Bowes Railway, Springwell Road, Gateshead, NE9 7QJ – Visit Now
Bowes Railway was designed to transport the coal of County Durham to Jarrow on the River Tyne. The Bowes family themselves were incredibly influential in the North East of England, from art through to coal mines, and have left references to their industry and interests across the region. While the North East of England is covered in old railways due to the abundance of coal under the ground, what makes the Bowes railways so special is who designed it. George Stephenson is famous throughout the world for designing and building “the Rocket” steam engine and popularising the 4 foot, 6 inches and a quarter gage, which has become the standard for railways the world over.
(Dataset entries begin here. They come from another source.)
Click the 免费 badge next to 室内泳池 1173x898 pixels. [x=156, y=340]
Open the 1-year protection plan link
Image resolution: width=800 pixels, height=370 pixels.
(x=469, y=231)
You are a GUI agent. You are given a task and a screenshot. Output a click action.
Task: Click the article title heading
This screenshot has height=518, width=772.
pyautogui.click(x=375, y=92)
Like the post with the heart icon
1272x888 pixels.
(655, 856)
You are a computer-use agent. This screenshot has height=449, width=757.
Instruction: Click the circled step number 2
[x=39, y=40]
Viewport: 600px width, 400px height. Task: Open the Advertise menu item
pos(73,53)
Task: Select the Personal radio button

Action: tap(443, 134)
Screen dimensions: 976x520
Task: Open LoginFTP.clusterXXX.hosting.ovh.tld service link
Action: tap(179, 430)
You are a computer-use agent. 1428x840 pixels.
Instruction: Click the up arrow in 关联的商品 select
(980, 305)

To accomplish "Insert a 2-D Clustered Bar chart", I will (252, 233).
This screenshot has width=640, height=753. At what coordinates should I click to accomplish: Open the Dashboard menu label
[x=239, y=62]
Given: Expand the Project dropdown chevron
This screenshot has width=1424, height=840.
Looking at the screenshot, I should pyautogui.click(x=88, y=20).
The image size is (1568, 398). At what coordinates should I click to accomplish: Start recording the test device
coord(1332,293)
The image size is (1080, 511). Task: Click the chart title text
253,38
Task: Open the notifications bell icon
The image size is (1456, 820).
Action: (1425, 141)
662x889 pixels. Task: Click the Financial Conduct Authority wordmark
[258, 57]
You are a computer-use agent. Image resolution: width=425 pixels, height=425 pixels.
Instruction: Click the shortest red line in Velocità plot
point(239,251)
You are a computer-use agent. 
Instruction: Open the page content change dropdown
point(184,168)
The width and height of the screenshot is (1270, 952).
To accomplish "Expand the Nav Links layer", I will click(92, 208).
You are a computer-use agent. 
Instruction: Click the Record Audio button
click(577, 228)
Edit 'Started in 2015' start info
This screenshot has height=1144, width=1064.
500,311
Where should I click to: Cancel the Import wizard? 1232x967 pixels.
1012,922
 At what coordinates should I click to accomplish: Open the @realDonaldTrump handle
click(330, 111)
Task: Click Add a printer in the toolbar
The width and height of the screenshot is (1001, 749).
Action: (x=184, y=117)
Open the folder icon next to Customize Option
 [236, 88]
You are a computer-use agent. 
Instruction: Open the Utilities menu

He designed and opened Bowes Railway on the 17th of January 1826. This makes it one of the earliest railways in the entire world and incredibly important for the history of transport.
The track was fifteen miles long, but the six-mile middle section relied on engines and a rope system to move the carriages and carts along it. Not only is it historically impressive, but the railway is statistically impressive with over a million tones of coal having been moved every year along this railway, as well as it staying in continuous use until 1968 when the process of retiring the line began. This section between Black Fell Bank Head and Springwell Bank Head was bought by the now defunct Tyne and Wear County Council so that it could be preserved due to the historical significance. Even today, the inclines on the route mean it must be operated by a static haulage engine and it is the only one in the whole world to still have a standard gauge, rope-hauled railway in the world. If you enjoy railway engines the site has maintenance facilities at Springwell, where the wagon shops still provide maintenance for the engines and tracks.
Bowes Railway is an impressive place to visit as it is a unique historical site showing the story of the railways from George Stephenson until the beginning of deindustrialisation, in the 1960s and 1970s.